New system be used to create, share, and access existing and future digital assets such as images, videos, audios, multimedia items, and documents.
Written by Aimee Chanthadavong, Contributor

The Department of Foreign Affairs and Trade (DFAT) wants to replace its existing digital asset management system (DAMS) with a singular, secure, centralised Software-as-a-Service (SaaS) DAMS that can be used to create, share, and access existing and future digital assets such as images, videos, audios, multimedia items, and documents.

The department said its current DAMS faces several issues and limitations, as it is not centralised, and materials are generally stored in non-digital formats in the department's electronic document and record management system or on unapproved systems.

It adds that its current system doesn't meet the requirements for information, records, and privacy management, nor is its current collection of audio-visual materials complete, both in volume and associated metadata. 

On the security front, DFAT said the current system "does not have good security controls", highlighting how materials that are locked down should be more widely available and that the current decentralised system has made it difficult to achieve this.

At the same time, audio-visual materials cannot be accessed beyond the work area that it's currently stored in and there is only a very limited public-facing collection, the department outlined in its request for tender (RFT) document.

See also: Top 5 ERP systems that will help your enterprise digitally transform (TechRepublic)  

DFAT said the new system needs to be accessible to all DFAT staff and portfolio agency -- including approved public users, such as non-government organisation staff -- in over 180 locations across 87 countries.

Other requirements that DFAT is looking for in its new system include: Search functionality that is based on metadata and integrated with the DFAT website; being able to have all files stored within the audio-visual library be unclassified; DFAT staff accessibility for all content that is cleared for internal and public use through the intranet; for all systems to be easily grouped in sub-libraries; the ability to see upload size information as well as instructions on next steps clearly; and to be able to upload files to a secure storage container that can be used to store or transfer content for up to 30 days prior to making it accessible to users through a preconfigured workflow, among others.

"It is expected that the system will deliver a centralised, accessible system that offers security, structure, and ease of use," the document stated.

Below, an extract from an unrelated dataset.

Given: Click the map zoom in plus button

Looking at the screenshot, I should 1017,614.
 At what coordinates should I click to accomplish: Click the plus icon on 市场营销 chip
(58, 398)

"It will also introduce new features to address issues that have arisen with the current system. The cloud-based System will need to enforce comprehensive metadata, enforce appropriate role-based security, be easily accessed around the world by posts through any device (mobile and desktop), track usage of materials (analytics), have an advanced search capability, interact/interface with other websites, as well as meet the requirement of a minimum of WCAG 2.0 AA, and information, records and privacy management."

The new system also cannot restrict content and file size, DFAT said, as it pointed out that the current system does not have any scalable option to "enable future growth".

The RFT is open until 28 October 2019, with an initial one-year contract on offer to 30 June 2021 and the option to extend it twice for one-year periods.